Lines of data:

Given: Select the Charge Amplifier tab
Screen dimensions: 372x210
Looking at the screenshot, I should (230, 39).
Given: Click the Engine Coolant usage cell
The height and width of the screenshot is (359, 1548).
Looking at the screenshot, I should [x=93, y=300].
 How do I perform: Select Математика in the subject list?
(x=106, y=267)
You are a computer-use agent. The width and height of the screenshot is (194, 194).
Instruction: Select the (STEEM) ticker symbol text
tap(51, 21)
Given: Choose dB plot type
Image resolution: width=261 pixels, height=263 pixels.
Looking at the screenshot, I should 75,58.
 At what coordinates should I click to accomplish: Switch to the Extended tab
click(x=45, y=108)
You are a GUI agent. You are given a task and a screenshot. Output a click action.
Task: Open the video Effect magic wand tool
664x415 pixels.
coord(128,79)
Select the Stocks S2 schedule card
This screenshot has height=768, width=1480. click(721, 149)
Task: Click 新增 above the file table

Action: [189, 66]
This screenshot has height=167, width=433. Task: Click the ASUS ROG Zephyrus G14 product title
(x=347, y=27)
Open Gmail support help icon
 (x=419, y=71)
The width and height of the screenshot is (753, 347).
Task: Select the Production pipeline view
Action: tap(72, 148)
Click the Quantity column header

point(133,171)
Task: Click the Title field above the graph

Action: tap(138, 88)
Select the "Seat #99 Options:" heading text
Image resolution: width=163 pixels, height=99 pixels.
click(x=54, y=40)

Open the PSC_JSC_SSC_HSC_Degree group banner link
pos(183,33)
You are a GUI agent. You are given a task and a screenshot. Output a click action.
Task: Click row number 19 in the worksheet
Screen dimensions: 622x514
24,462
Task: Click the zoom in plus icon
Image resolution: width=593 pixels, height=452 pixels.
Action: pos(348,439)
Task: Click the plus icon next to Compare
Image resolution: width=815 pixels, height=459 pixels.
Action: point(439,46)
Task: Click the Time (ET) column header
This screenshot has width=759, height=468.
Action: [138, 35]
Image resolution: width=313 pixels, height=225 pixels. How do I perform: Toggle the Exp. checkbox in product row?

Required task:
Starting at the line containing "Task: Click the plus icon next to Compare" and going through the last line, change "column header" to "heading" and give those lines again with nothing else altered.

Final result:
Task: Click the plus icon next to Compare
Image resolution: width=815 pixels, height=459 pixels.
Action: point(439,46)
Task: Click the Time (ET) heading
This screenshot has width=759, height=468.
Action: [138, 35]
Image resolution: width=313 pixels, height=225 pixels. How do I perform: Toggle the Exp. checkbox in product row?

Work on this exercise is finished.